One of the most surprising highlights of my trip was a drag show that I attended in Canggu at the Inklusiv Warung. The warung (the Indonesian word for restaurant) only hires local people, and many members of the waitstaff are deaf or hard of hearing. Throughout the drag show, the hosts taught Indonesian sign language, a tarot reader provided live readings, and local drag performers put on extravagant lip-syncing performances.
I left the performance feeling warm and hopeful.
For most of my trip, I wondered what influence I had on this beautiful culture as a Western tourist. Since Bali’s rise in popularity, locals have rightfully complained about how ‘bad tourism’ has negatively impacted everything from the traditional culture to the rising housing costs to the environment.
However, when I attended the drag show, I didn’t feel like a ‘bad tourist’ – I felt like a part of something bigger. By supporting a place like the Inklusiv Warung, I was supporting a mission to create more opportunities for members of marginalized communities.
Indonesia has a history of conservative attitudes, religion-based biases, and harsh anti-LGBTQIA+ legislation. As a result, the queer community in Indonesia has had a tougher time gaining representation, forming their own safe spaces, and living a normal life.
For a long time, Bali has been more open-minded to the LGBTQIA+ community than other parts of Indonesia. This has become even more true in recent years.
One of Bali’s top drag performers, Angelica Mabora, shares that the Bali drag scene largely exists because of visitors from overseas. She said, “In our country, there is still a lot of discrimination against gay people, but Bali is more open-minded because of tourism. We can do this in a way they can’t in other countries in the area.”
Angelica started her drag career at the Hulu Cafe, the first gay bar and first drag performance venue in Bali. She said that when she first started, “Sometimes people would scream and throw things at us on the street when they see that we are dressed up like this. But not as much anymore because it’s more modern.”
In recent years, the LGBTQIA+ and drag scene in Bali has continued to grow and evolve largely due to tourism. This change leads one to examine the way that we, Western tourists, impact our travel destinations. It is our responsibility to consider the ways that our money, culture, and presence catalyze cultural shifts. Even though mass Western immigration and tourism negatively impact cultures worldwide; it also creates a ripple effect of positive benefits.
There is still work to do when it comes to thoughtfully spreading a positive impact on the places we travel to, but supporting local, progressive institutions like the Inklusiv Warung feels like a good place to start.
As a queer traveler, it can be really meaningful and heart-warming to support local queer, inclusive spaces like the Inklusiv Warung. However, more than that, it’s fun! While attending the Inklusiv Warung’s drag show made me feel really happy about my impact, it was also just a really great night.

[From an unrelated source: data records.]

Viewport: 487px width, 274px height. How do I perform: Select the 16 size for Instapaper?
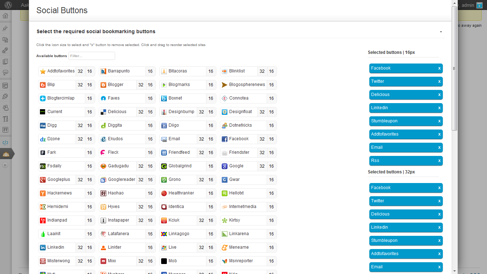tap(150, 220)

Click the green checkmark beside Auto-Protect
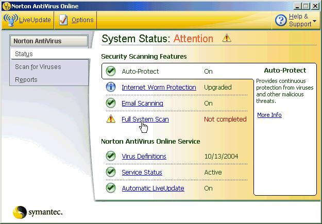[110, 71]
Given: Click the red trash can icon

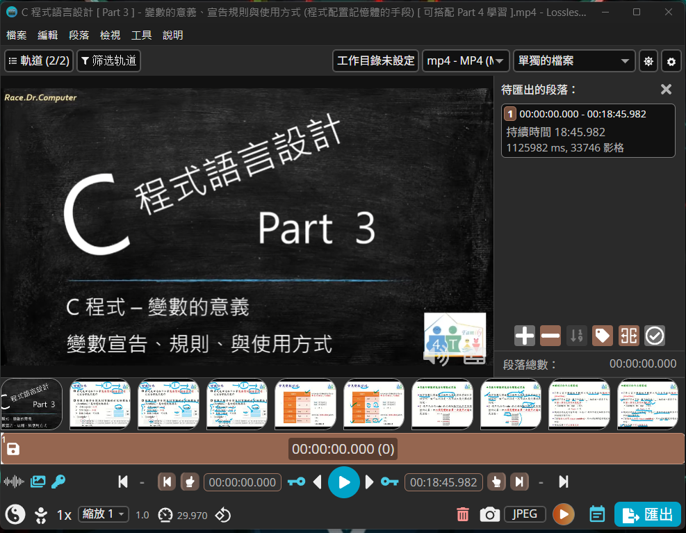Looking at the screenshot, I should (x=463, y=514).
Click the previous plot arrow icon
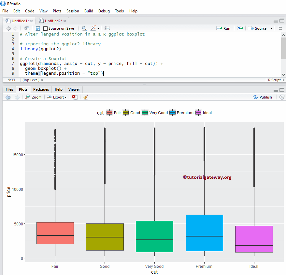This screenshot has height=275, width=286. pos(8,97)
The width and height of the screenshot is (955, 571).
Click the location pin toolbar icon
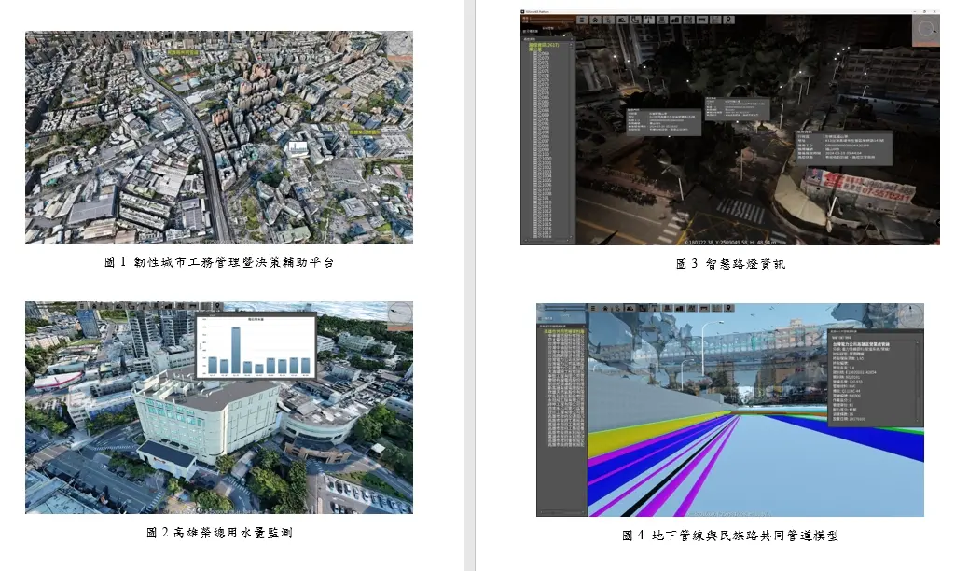(x=728, y=20)
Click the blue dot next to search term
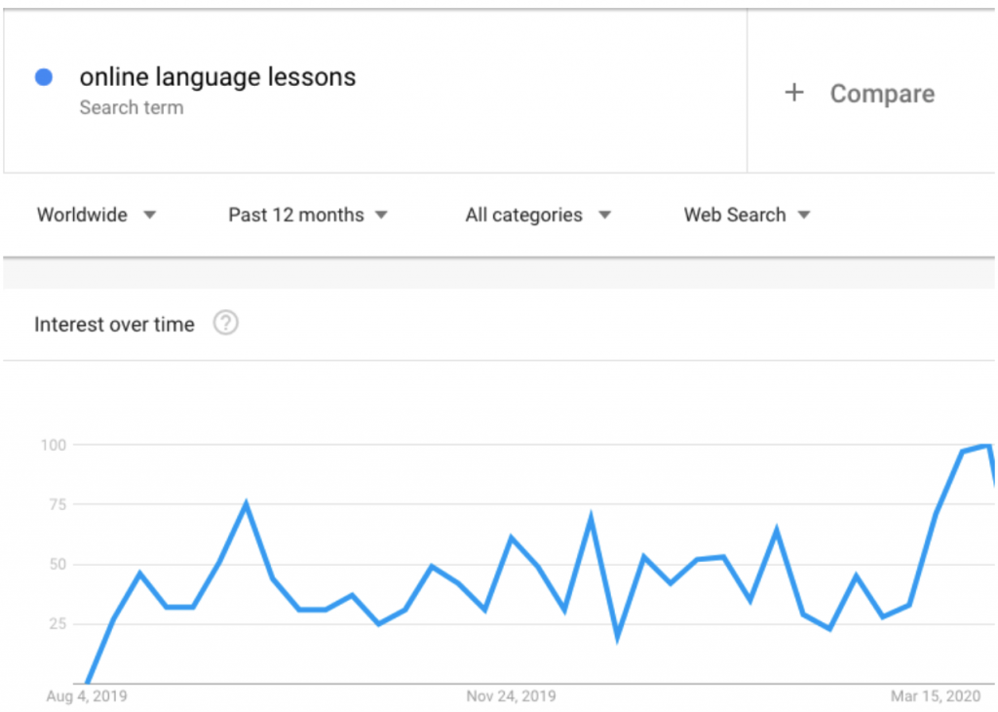Viewport: 998px width, 712px height. [x=44, y=78]
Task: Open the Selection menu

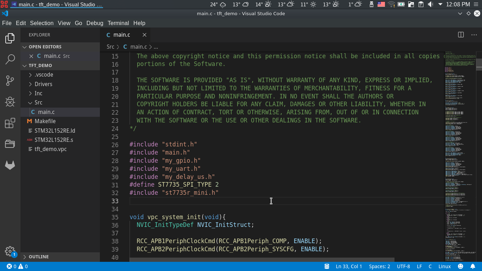Action: point(42,23)
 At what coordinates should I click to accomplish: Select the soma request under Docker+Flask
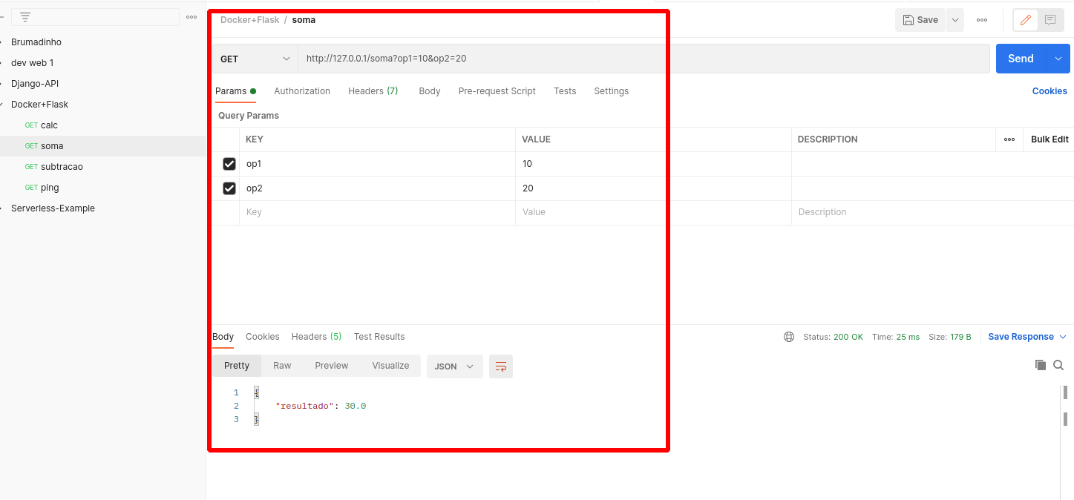[52, 145]
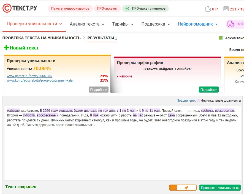This screenshot has width=244, height=195.
Task: Click green Подробнее in spelling check panel
Action: click(x=209, y=90)
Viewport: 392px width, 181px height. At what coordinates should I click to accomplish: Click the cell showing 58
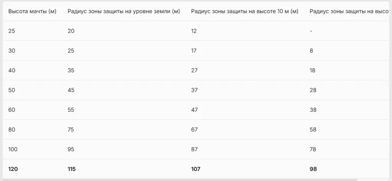tap(313, 129)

These local places give you a beautiful opportunity to connect with queer travelers and locals because you are likely to have so much in common. You can also expand your perceptions by exposing yourself to different interpretations of drag shows, gay bars, and/or other LGBTQIA+ spaces.
I can’t wait to see the way that drag culture continues to grow and evolve in Bali and other parts of Southeast Asia. While I will continue to support local queer establishments out of a place of thoughtfulness and altruism, it will also be because I love a good drag show and I can’t wait to attend more as I travel.